Over the past few weeks I've been talking about how rising gas prices are squeezing disposable income. It's easy not to understand the relevance since often the posts have a bit of detachment to them (oil price rises to $100 USD per-barrel, gas up to $4 USD per gallon etc...) and its easy for some to lose the real world implications.

Enter the mighty Moe Lane from RedState and his post on this very subject. Some excerpts. 
This morning, I went out to fill up the gas tank of the car, and treat my kids to some fast-food breakfast. Nothing fancy: the car does not take premium gasoline, and we’re talking breakfast sandwiches and a hotcakes and sausage level of drive-through. Here are the receipts. 
See here for the gas receipt - Kev

Back in 2007 [a fillup of gas] would have cost me $37.08. And I can back up the numbers reasonably well:
  • Gas is easy; on January 08, 2007 the average price per gallon was $2.258*. I put in 13.292 gallons of gas into the car: that works out to $30.01. The cost this morning was $53.15 (77% increase). 
  • Tracking breakfast inflation is a little bit harder; fortunately, there’s something called the Big Mac Index, which tracks international prices of Big Macs in an attempt to get an idea of relative purchasing power of various currencies.

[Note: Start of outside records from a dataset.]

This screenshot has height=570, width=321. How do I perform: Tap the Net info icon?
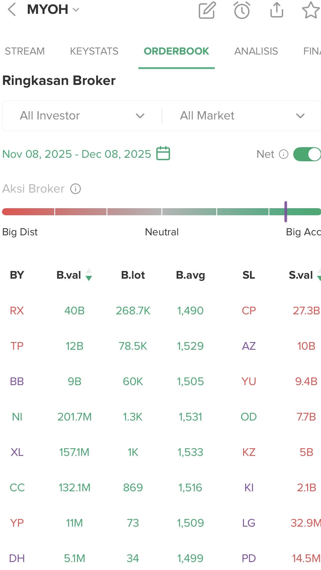(x=284, y=154)
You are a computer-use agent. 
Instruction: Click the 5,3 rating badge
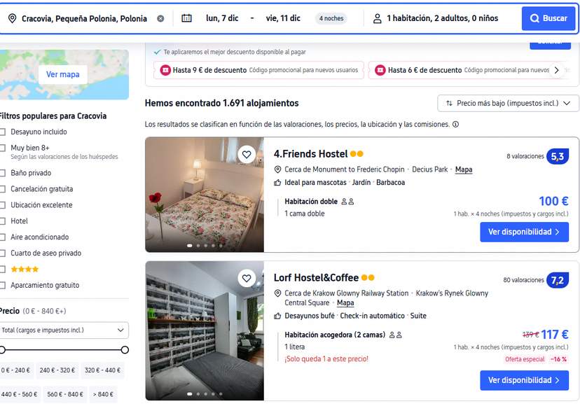pos(558,156)
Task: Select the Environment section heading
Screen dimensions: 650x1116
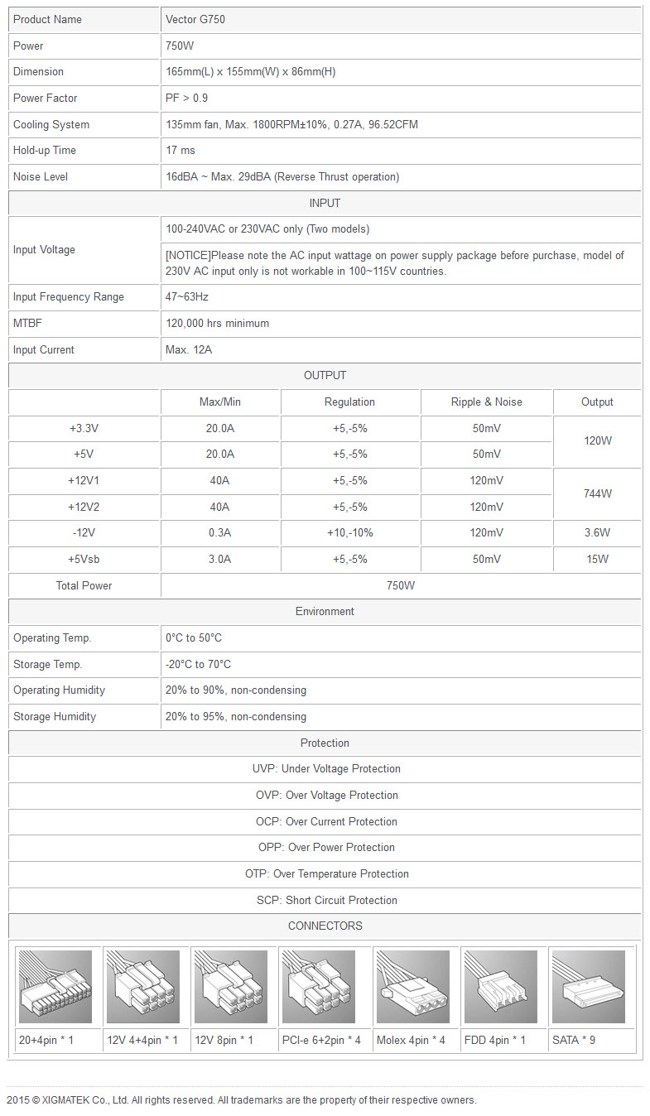Action: point(325,612)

But never mind that: the point is that the average price of an American Big Mac in 2007 was $3.22, and is $3.80 in 2011; at this level of analysis it seems more or less reasonable to assume that the 18% increase in four years is reflected across the menu. So that $8.34 meal in 2011 probably would have cost me about $7.07 in 2007 (which looks about right).
Moe then adds a key point.

To put this in even more basic terms: it costs me 60% more to fill up my tank and get ‘cheap’ fast food today than it did [in 2007] And if you’re wondering why if inflation is this bad, then it’s not being trumpeted across the sky in letters of fire, it’s because ‘core inflation’ - inflation that does not take into account food and energy prices - isn’t increasing as drastically. Which is… great, except that the problem is that food and energy prices are skyrocketing.
Moe's post vividly illustrates how skyrocketing food and energy prices take away purchasing power. In late 2006 if you had $60 dollars in your pocket and filled up your car and went to breakfast you would have about $30 left over.

Think of what you could buy with that $30 dollars. (I'm sure there are many things you would like to buy with $30 USD)

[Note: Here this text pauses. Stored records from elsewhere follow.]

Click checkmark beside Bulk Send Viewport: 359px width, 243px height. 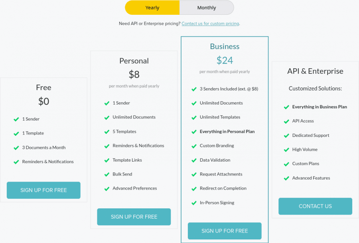coord(107,174)
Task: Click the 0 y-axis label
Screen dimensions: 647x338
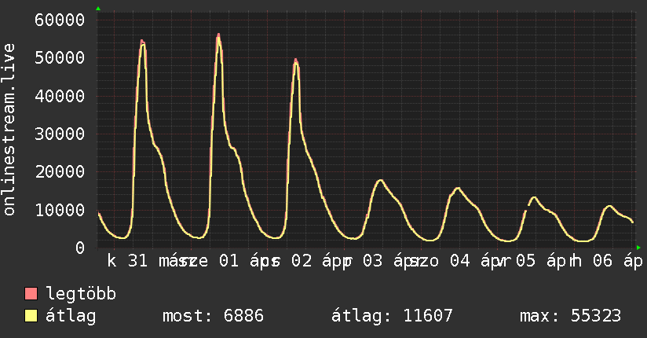Action: [80, 248]
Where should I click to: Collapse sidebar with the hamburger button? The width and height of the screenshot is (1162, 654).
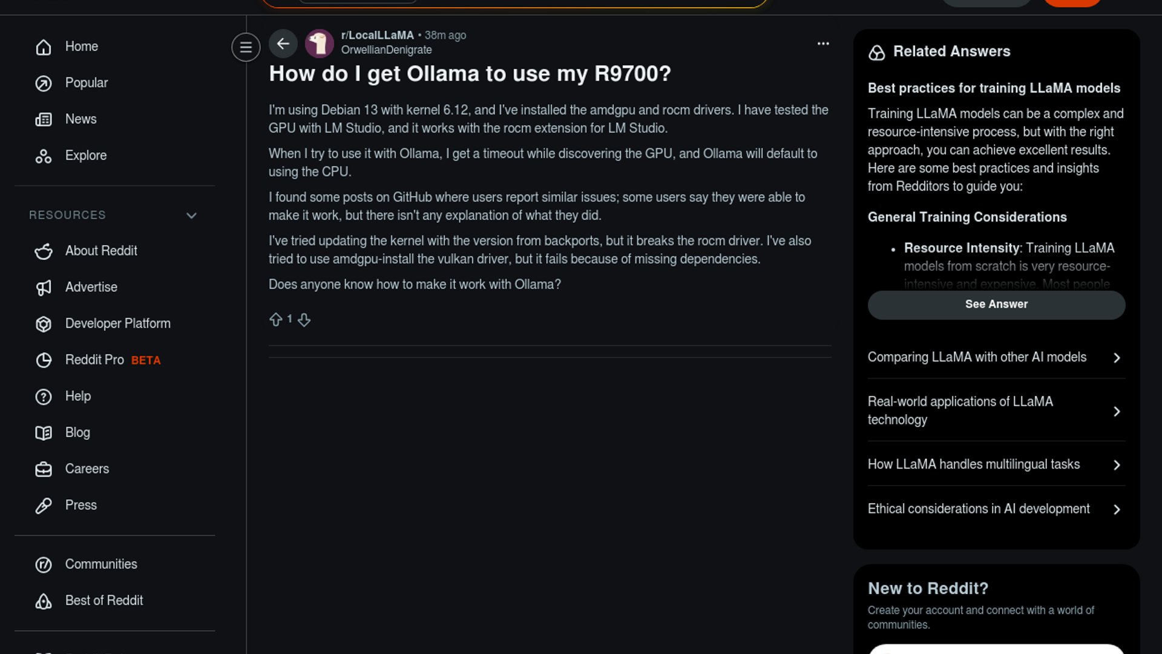tap(246, 47)
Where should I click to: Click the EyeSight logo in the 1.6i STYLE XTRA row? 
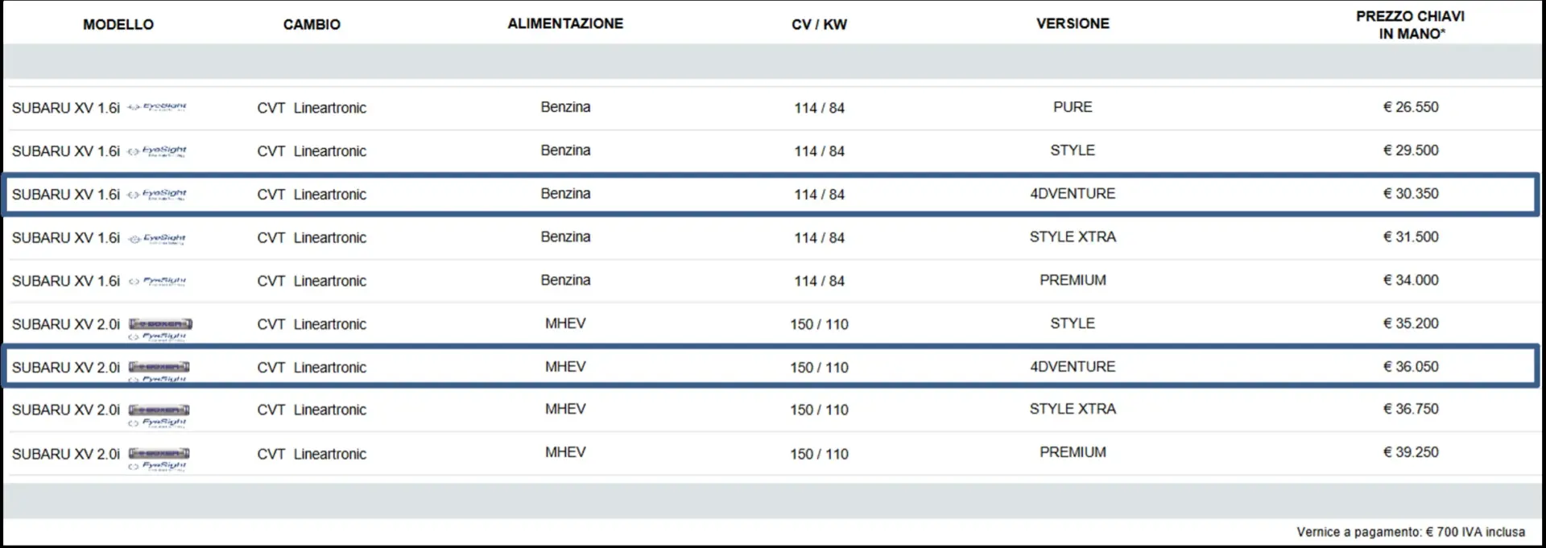pyautogui.click(x=158, y=238)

In 2011 that 30 dollars is going towards purchasing the the same items you were buying at far cheaper prices a mere 5 years ago. There has been no increase of quality of those items, its still the same as it was 5 years ago...expect for the price. Now if your paycheck rose 60% it really does not effect you but is that really happening?

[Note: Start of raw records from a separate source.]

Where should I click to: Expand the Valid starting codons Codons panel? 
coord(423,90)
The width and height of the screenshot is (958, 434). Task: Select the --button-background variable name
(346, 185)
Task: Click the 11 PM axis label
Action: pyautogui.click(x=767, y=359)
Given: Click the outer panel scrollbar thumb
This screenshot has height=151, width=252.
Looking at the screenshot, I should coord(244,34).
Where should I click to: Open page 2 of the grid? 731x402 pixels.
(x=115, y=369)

In other words skyrocketing food and energy prices have robbed you of discretionary income. Discretionary income that is also taken out of the economy since this is happening to everyone. Entertainment (anime, movies, games, toys etc...) is discretionary spending and is not immune to inflationary pressures like this.

We will have to see if this type of inflation affects the big summer amine conventions since most fans have to drive to attend them. 

A quick note: I have done some editing to Moe's post since he is doing this make a larger political point. I've edited out the politics since that is not the point of my post here on The Reporter. ( IF you want to see the political point please head over to RedState to see where he goes with it.)

1 comment:

  1. PUH-LEEEEZE!!!!!!!! Spare me your patronizing attitude here, Kevin!!! You said it yourself, you don't even know how it will affect the big summer anime conventions! If people want to buy something they will buy it, if they want to get something they will go out of their way to get it. You keep on bitching and whining about this issue but you've come up with no solutions. Save this bullshit rhetoric for your blog!
    Sizzle. You lose. Donkeys need not apply. Ignition. Lift-off. Bye!